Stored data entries
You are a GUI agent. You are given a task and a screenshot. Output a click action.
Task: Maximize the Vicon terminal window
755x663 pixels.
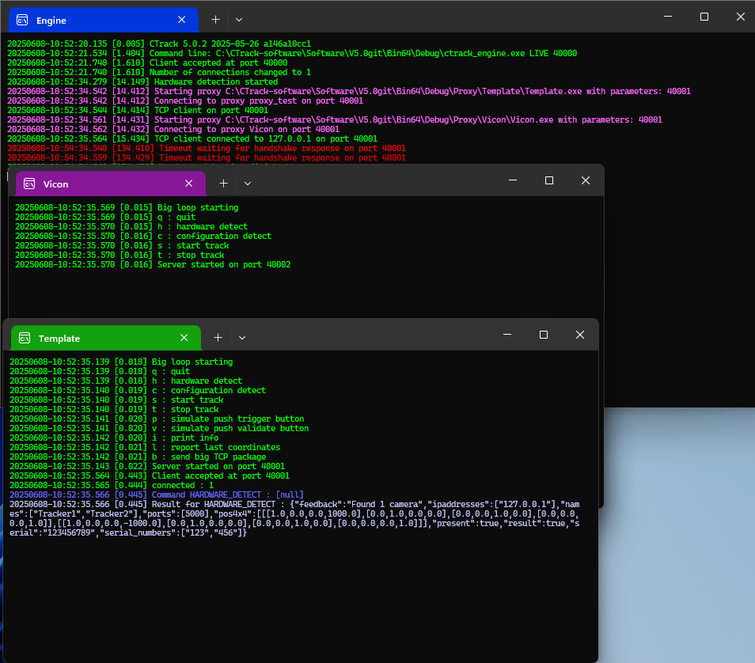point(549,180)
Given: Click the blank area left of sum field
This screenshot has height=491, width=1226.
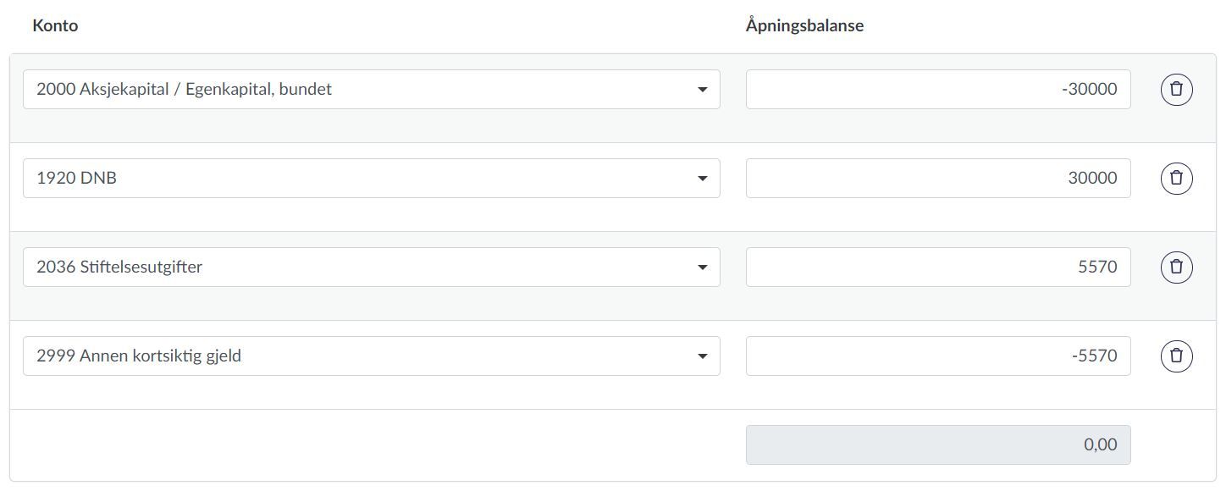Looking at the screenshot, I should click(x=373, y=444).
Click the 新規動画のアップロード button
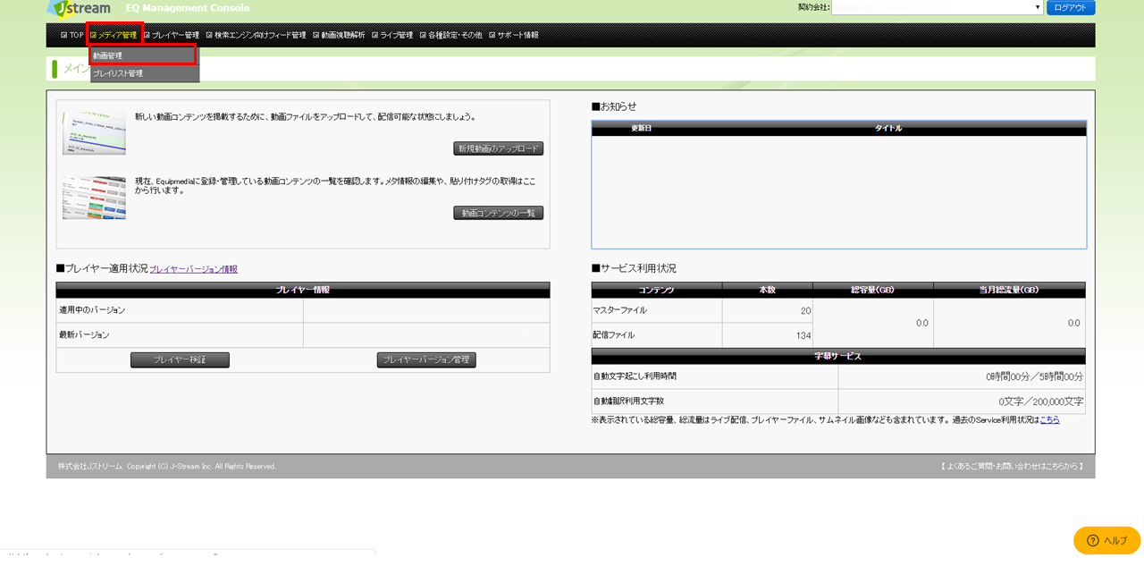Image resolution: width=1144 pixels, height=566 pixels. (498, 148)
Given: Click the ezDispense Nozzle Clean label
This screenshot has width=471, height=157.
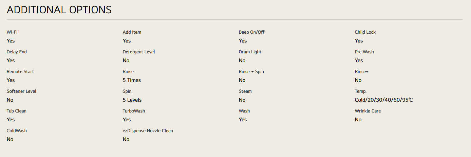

**How to complete this task:** The result should be an exact retyped version of all the entries above, containing no pictures.

**Final answer:**
You are a GUI agent. You are given a task and a screenshot. Output a click action.
Task: Maximize the Vicon terminal window
755x663 pixels.
point(549,180)
Given: Click the blank area left of sum field
This screenshot has height=491, width=1226.
Looking at the screenshot, I should click(x=373, y=444).
Click the 新規動画のアップロード button
Image resolution: width=1144 pixels, height=566 pixels. (498, 148)
Given: Click the ezDispense Nozzle Clean label
This screenshot has width=471, height=157.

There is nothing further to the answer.